ECE2020 Audio ePoster Presentations Adrenal and Cardiovascular Endocrinology (121 abstracts)
1Hospital Universitario Ramón y Cajal, Endocrinology, Madrid, Spain; 2Hospital Clínico Universitario de Salamanca, Endocrinology, Salamanca, Spain; 3Hospital Universitario de la Paz, Endocrinology, Madrid, Spain; 4Hospital Universitario Gregorio Marañón, Endocrinology, Madrid, Spain; 5Hospital Royo Villanova, Endocrinology, Zaragoza, Spain; 6Hospital Universitario Nuestra Señora de Valme, Endocrinology, Sevilla, Spain; 7Hospital Universitario de la Princesa, Endocrinology, Madrid, Spain
Purpose: To evaluate differences in the prevalence of autonomous cortisol secretion (ACS) and related comorbidities between patients with unilateral and bilateral adrenal incidentalomas (AI).
Methods: Seven Spanish institutions participated in this institutional review board-approved retrospective study for patients with AI. 342 patients with one or more AI ≥ 1 cm evaluated by participating physicians between 2001 and 2019 were subject to inclusion. Patients with adrenal lesion detected in the study of extension of an extra-adrenal cancer, with predisposing adrenal hereditary syndromes, manifest functioning AI or missing values in the 1mg dexamethasone suppression test (DST) were excluded. ACS was defined as lack of cortisol suppression after DST in the absence of Cushing Syndrome data. Different cortisol DST thresholds were evaluated: 1.8, 3.0, and 5.0 µg/dl. Diabetes, hypertension, dyslipidemia, cardiovascular and cerebrovascular disease, and obesity were considered ACS related comorbidities.

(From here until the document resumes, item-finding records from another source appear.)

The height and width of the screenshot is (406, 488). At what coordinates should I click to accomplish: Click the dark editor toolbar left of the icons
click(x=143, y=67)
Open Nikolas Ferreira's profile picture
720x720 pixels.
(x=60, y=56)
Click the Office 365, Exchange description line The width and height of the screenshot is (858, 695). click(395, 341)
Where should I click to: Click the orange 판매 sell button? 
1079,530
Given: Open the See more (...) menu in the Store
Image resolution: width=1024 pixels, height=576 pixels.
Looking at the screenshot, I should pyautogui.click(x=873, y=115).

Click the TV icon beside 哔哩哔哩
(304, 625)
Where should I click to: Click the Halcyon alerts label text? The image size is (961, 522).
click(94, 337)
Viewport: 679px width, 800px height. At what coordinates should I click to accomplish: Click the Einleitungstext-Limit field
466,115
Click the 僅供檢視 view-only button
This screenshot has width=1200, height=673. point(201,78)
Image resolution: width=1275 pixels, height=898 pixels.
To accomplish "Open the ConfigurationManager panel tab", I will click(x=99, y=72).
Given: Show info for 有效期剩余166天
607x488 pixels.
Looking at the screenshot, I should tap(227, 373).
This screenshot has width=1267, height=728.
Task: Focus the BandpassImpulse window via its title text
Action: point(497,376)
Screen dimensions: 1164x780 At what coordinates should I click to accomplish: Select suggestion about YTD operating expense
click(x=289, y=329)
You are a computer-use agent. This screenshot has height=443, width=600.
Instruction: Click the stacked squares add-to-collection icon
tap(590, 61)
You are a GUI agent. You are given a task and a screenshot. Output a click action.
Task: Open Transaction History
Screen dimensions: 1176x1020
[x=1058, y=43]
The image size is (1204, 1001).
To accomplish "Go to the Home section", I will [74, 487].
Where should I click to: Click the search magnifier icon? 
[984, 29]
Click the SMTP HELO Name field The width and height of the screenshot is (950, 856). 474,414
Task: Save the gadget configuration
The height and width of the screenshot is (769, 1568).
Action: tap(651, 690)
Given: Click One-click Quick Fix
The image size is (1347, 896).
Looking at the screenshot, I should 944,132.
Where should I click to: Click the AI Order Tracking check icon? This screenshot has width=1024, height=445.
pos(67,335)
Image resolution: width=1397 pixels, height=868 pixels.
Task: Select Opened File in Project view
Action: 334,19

Results: A total of 256 patients (155 females, 60.6%) were enrolled in the study. 209 (81.6%) had unilateral and 47 (18.4%) bilateral AI. Prevalence of ACS using 1.8 µg/dl, 3.0 µg/dl and 5.0 µg/dl DST threshold was 40.6%, 18.8% and 9.4%, respectively. The prevalence of ACS was significantly higher for bilateral AI (3.0 µg/dl) (31.9% vs 15.8%, P = 0.010). Bilateral ACS AI presented higher risk of diabetes vs unilateral ACS AI (53.3 vs 18.2%, P = 0.013) (3.0 µg/dl) and of obesity (71.4% vs 29.4%, P = 0.058) (5.0 µg/dl). ACS (1.8 µg/dl) was associated with diabetes (OR = 1.8, 95% CI = 1.01–3.13) and cerebrovascular disease (5.0 µg/dl) (OR = 5.3, 95% CI = 1.24–22.78) but not with other comorbidities regardless of DST threshold. Patients with ACS (1.8 µg/dl) had lower DHEAS (54.9 vs 121.7 µg/dl, P = 0.009) and ACTH levels (13.9 vs 21.8 pg/ml, P = 0.001); higher 24-hour urinary free cortisol (77.5 vs 45.3 µg/24 h, P = 0.056) and were larger (25.0 vs 20.0 mm, P = 0.002). Tumor size was negatively correlated with DHEAS (r2 = −0.16, P = 0.051); and positively with DST (r2 = 0.18, P = 0.014). However, no analytical or radiological differences were found between bilateral and unilateral AI (P > 0.05), except for DHEAS (162.0 vs 78.6 µg/dl, P = 0.009). During follow-up (mean = 57.9 months), 6 (6.7%) AI grew (>10 mm); 3 (2.0%) non-functioning AI developed ACS (1.8 µg/dl); and 18.4% developed new comorbidities, being significantly more frequent in patients with ACS (1.8 µg/dl) (28.9% in ACS vs 11.2% in non-functioning, P < 0.001). Bilaterality was not associated with tumor growth, or development of ACS or comorbidities.
Conclusion: We found higher prevalence of ACS in bilateral compared to unilateral AI, and an increased risk of diabetes and obesity in AI, but not of growth or development of new comorbidities during follow-up.